If you want to avoid this extension from being deployed to your users you may want to exclude it via the Office Deployment Tool, or via Group Policy. It can also be excluded via EndPoint Configuration Manager or InTune. A particularly nasty feature of the add-in is:

Once this feature has rolled out, your end users can change their search engine preferences only via the toggle in the extension; they cannot modify the default search engine in browser preferences.

Belatedly applying the exclusion will NOT uninstall this add-on: you must set your exclusions up before it is deployed to your users’ computers, if you wish to avoid it.
Microsoft’s admin guide on this whole can-of-worms can be found here: https://docs.microsoft.com/en-us/deployoffice/microsoft-search-bing

Currently the University is on an A1 educational licencing model which exempts us from this feature but we will be moving to E3 soon which, alas, is one which applies this approach.

Microsoft have finally started to deploy support for Private Channels within the Teams application, allowing you to share content with a subset of a Team’s members. This is described as ‘rolling out’ in their roadmap here.

The functionality has started to appear to Teams users within the Nexus365 tenancy already, although you may need to quit and re-launch the Teams application to gain the functionality.

We are pleased to announce that it is now possible to add almost anyone to a Nexus365 team. All that is required is for the individual you wish to add to your team to have a valid email address and a Microsoft account. If they don’t yet have a Microsoft account they will be prompted to create one (free). This Microsoft account will always remain separate from and unrelated to the Nexus service.

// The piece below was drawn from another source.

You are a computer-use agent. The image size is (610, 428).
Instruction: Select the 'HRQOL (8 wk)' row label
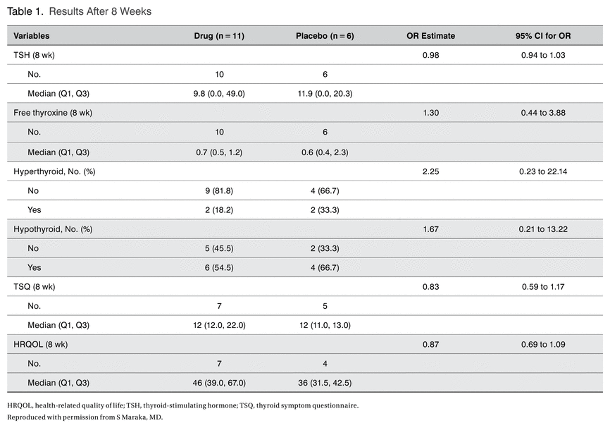click(39, 345)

How to add a guest to a Team

These are the steps a team owner needs to follow in order to add a guest to their Nexus365 team:

1. From within the Teams app, the owner needs to select ‘Add member’ as shown below.
   :

2. In the ‘add members’ dialogue box you can now enter any valid email address – you are no longer limited just to Nexus365 user accounts:

3. Once you’ve added the email address an email is sent immediately to that address to notify the person that they’ve been added to the team. The link will open the Teams web app by default but will also provide a download link to the full Teams client software, if it’s available for their operating system:

4. If they already have an account with Microsoft associated with their email address, they’ll be prompted to log in. If not they will be asked to create an account with Microsoft:

5. The final step before they are granted access to the team is for them to review and accept the access permissions that Nexus will request in order to give them access to the team’s content.

Team owners can review the status of prospective members by checking the ‘source’ column when looking at their team’s members.

• ‘Azure Active Directory’ is a Nexus365 user.
• ‘External Azure Active Directory’ is someone from another organisation who also uses Office 365, which includes the Said Business School members.
• ‘Invited user’ is an external email address for whom access has not yet been given, but they have been sent the team membership email.
• ‘Microsoft account’ is an external email address to which access to the team has been granted.

Notes and queries

1. It is not possible to remove a team, or the last owner of one, while guest accounts are still members of one. This is to ensure that there are no teams to which only external people have access.
2. Guests can view the team’s membership but not amend it.
3. Removing a guest from a team revokes their access instantaneously. If logged in at the time, their window will go blank.
4. Reinstating a guest’s access is also instantaneous.
5. Guests are unable to send email to the team’s email address.
6. The maximum ratio is five guests per full team member.